Sering kali kita menjalani hidup dengan berusaha memenuhi harapan orang lain. Kita ingin menjadi seperti orang lain, mengikuti apa yang sedang populer, atau memenuhi standar yang ditetapkan lingkungan. Yohanes mengingatkan kita bahwa setiap orang memiliki panggilan yang unik. Kita tidak dipanggil untuk menjadi salinan orang lain, tetapi menjadi pribadi yang Tuhan kehendaki.

Menarik bahwa Yohanes kemudian dikenal bukan karena dirinya sendiri, melainkan karena ia menunjukkan orang kepada Kristus.
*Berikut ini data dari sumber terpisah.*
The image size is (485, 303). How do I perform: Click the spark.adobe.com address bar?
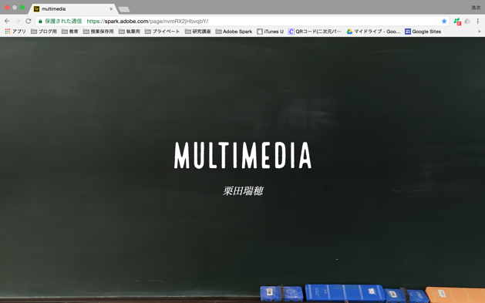[241, 21]
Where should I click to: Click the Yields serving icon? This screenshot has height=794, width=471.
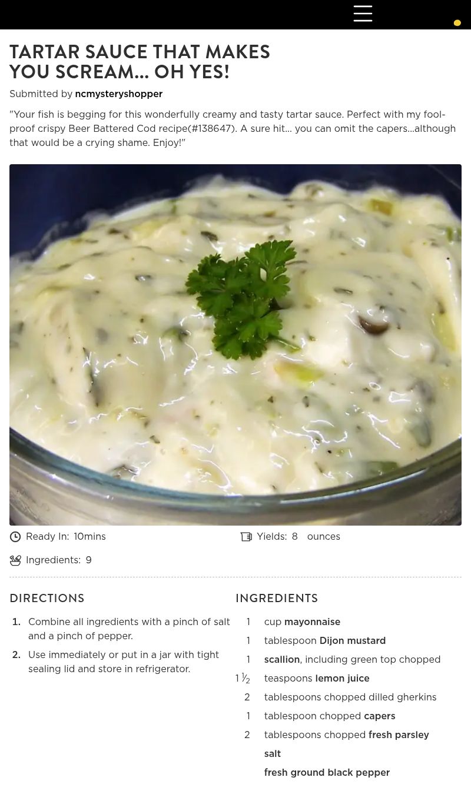[x=246, y=537]
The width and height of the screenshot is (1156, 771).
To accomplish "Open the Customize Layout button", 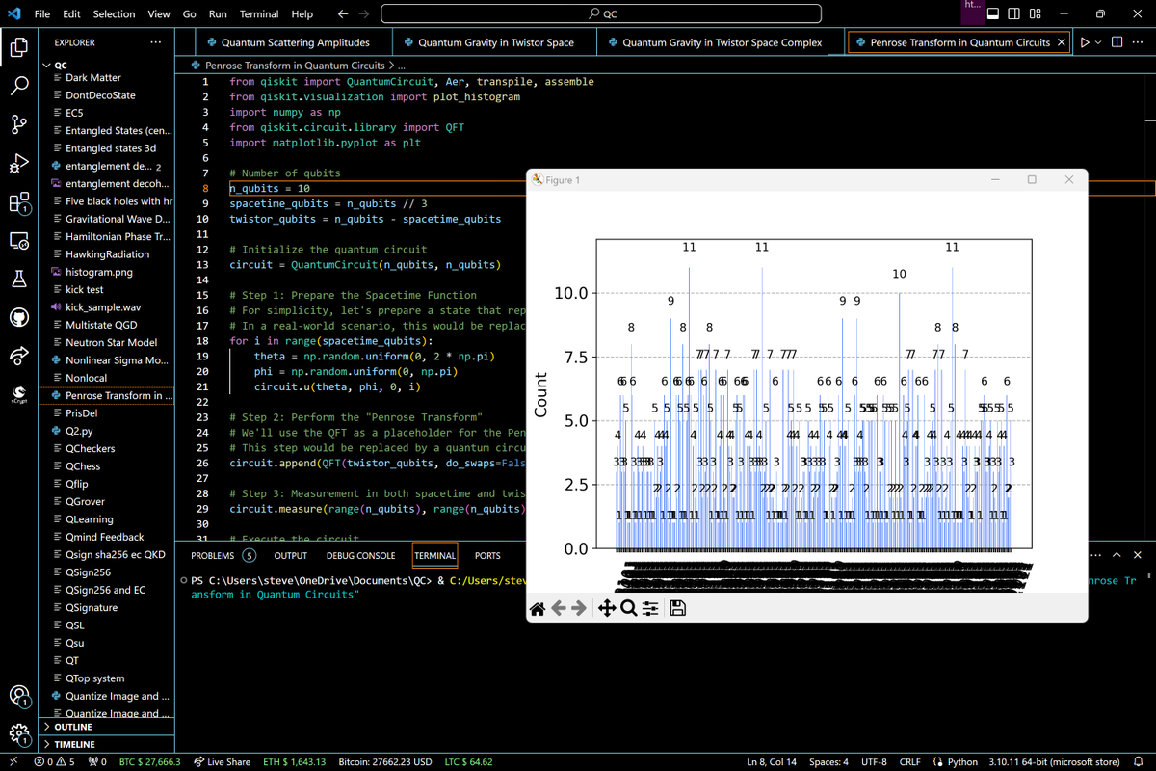I will pos(1035,14).
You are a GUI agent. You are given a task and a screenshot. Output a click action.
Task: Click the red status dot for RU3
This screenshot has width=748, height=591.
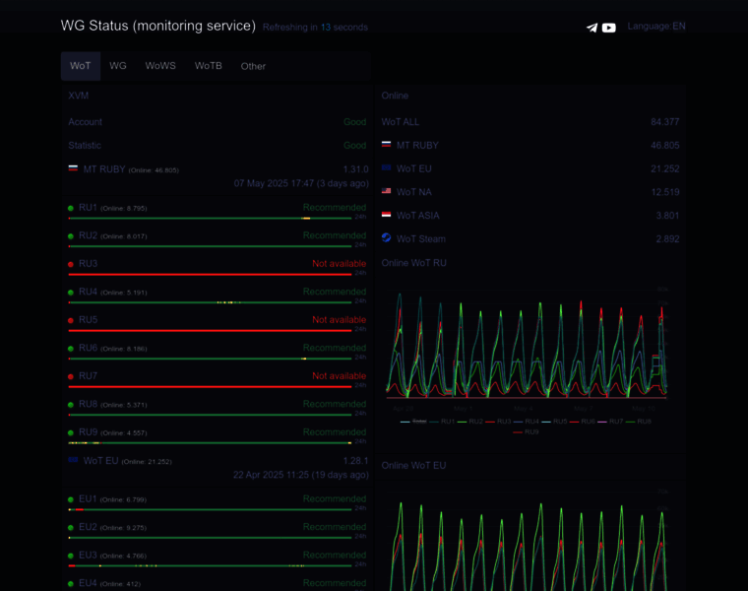click(x=71, y=265)
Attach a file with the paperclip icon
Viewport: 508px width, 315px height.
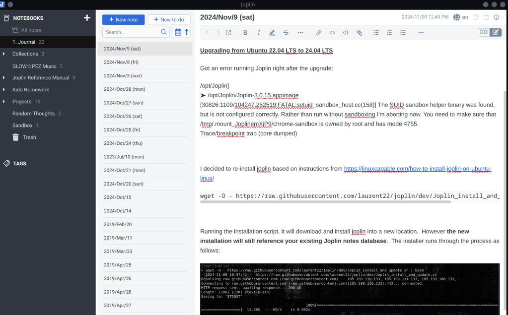pos(360,33)
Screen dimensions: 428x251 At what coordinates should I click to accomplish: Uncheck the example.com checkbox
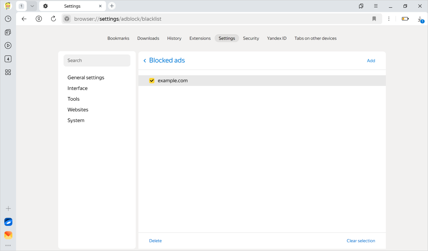pyautogui.click(x=152, y=81)
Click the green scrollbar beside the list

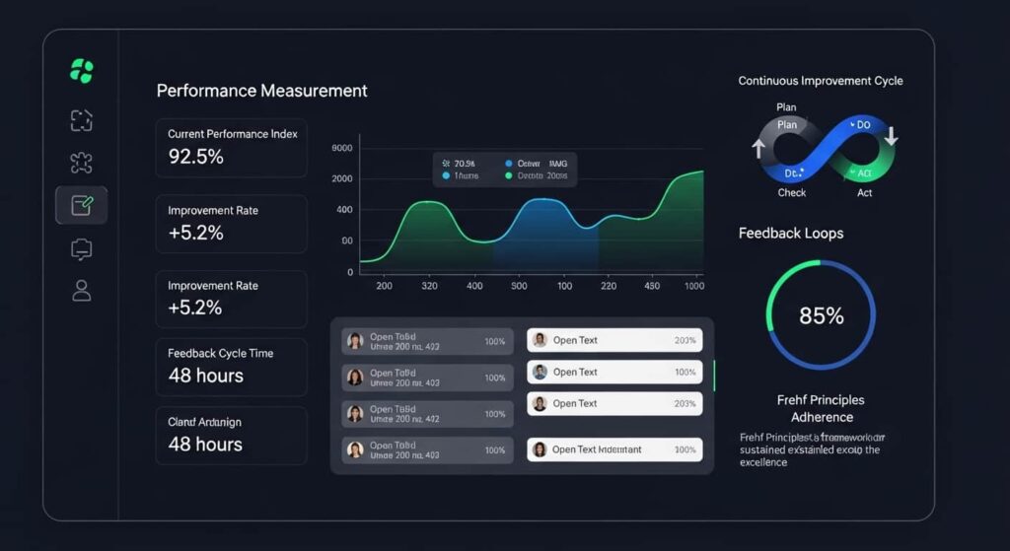[x=714, y=375]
Seluruh hidupnya menjadi tanda yang mengarahkan orang kepada Tuhan.

Hari Raya Kelahiran Yohanes Pembaptis mengajak kita bertanya: Apakah hidup saya membantu orang semakin dekat kepada Tuhan, atau justru hanya menarik perhatian kepada diri saya sendiri?

Semoga seperti Yohanes, kita semakin bertumbuh dalam iman dan menjadi pribadi yang kehadirannya membawa orang lain semakin mengenal dan mengasihi Tuhan.